For anyone using a GPS, phone, laptop and online media - the devices shown in the video are all based on things we do every day. Tap, swipe, search, copy/paste, call, etc...
Actually it's not all that exciting; it's one of those "you had to be there" events. A couple or three years ago WS was going to write his memoirs about "Star Trek". Since my late colleague Joan Pearce and I had done the E&O/authenticity/production research on the original series (as well as on most of the stuff that followed), his secretary asked us if we'd be willing to come over and talk to him, and he'd record the interview. We arrived, and sat on a couch opposite his chair, and we started in. It quickly degenerated into the sort of conversation you might have with an old friend you hadn't seen in decades, then moved off onto the dismally bad science on the show. I mentioned that the Universal Translator was my bete noire, and I explained why, which got us off onto linguistics, which is My Thing. He'd never heard of it as a scientific discipline, so I endeavored to instruct him, all the while trading off my end of the conversation with Joan, who was one of the brightest and most interesting humans I've ever met, and was a friend and colleague for almost forty years. Bill discussed "Free Enterprise" with us: "The plot for that was hatched right where you're sitting".
But it was William Shatner, one of the iconic figures of the late 20th century, and he was in full Bill Shatner mode, commanding but with a hint of confusion, and definitely a man who takes himself only slightly seriously. Actually, he takes himself seriously, he does not take his image seriously.

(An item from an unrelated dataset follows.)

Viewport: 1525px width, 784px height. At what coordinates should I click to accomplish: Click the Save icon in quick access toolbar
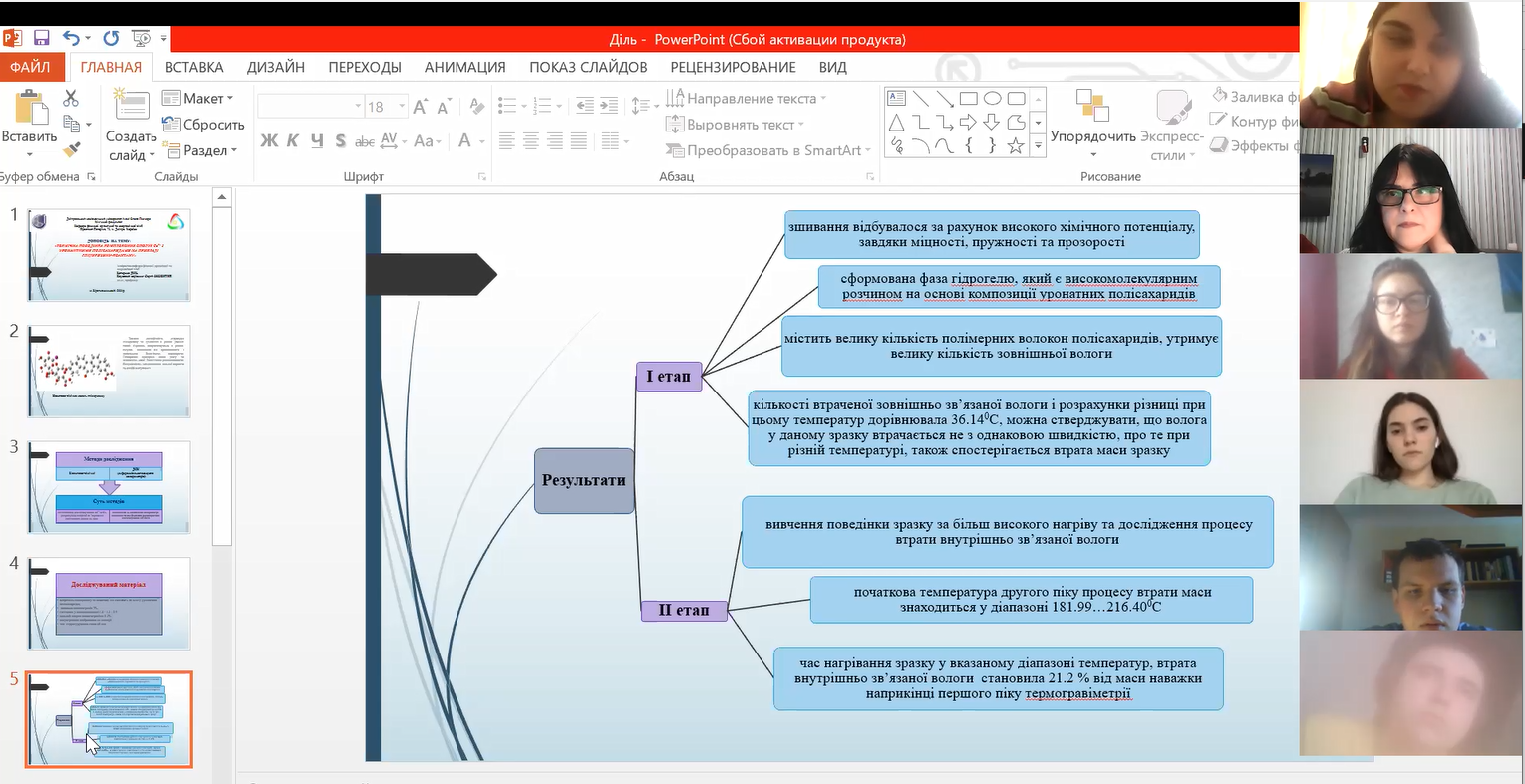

He's a lot of fun, and I enjoyed the afternoon (it was supposed to be an hour and a half; it ran to four) immensely.
I've seen the book, but haven't read it; a cursory scan showed no references to me or Joan, but I'll have to read it eventually, as he does talk about several of my friends and acquaintances.

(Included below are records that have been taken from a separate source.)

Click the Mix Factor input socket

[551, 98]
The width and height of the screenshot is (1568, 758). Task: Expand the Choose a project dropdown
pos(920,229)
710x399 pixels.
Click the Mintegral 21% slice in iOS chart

And by the way; Joan Pearce, now deceased, was the widow of Gerry Pearce, mentioned in my comment about the Giant Ape School of SF.
I hadn't SEEN the movie... I'd READ it - Decades ago.
Your article, by the way, is bloody marvelous. Truly excellent writing and subject presentation. I didn't need to see the video (although I did).
I sort of enjoyed the movie. Love SF movies and TV, well like them.. as for books, only Farhenheit 451.
got the video from PCWorld a week or so ago and kept looking at it, and realized I had to absorb everything in it... Have about 100 PC mags in my email folder about all the cool things and will write about the coolest of the cool at CES soon.
As for me - I am waiting for my personal computer that is wearable on my wrist & is a hologram when I turn it on ... at whatever size I need it & for whatever purpose I need it. THAT would be cool !!!!
Then if it could make a cup of java appear as I need would be the bonus!
THANK YOU FOR SHARING AT SURREAL CIRCUS!
Be Inspired
Yes, that is very true. Shows how long - about 3 or 4 decades - it takes from concept to consumer use.
40 years ago, the technology was being developed for video recording devices that we could use and play back on our TVs, split screen TVs, wall TVs, and video-phones. ...
OR
Resistance is futile prepare to be assimilated.
This technology is cool, Kathryn. Thanks for bringing it to my attention.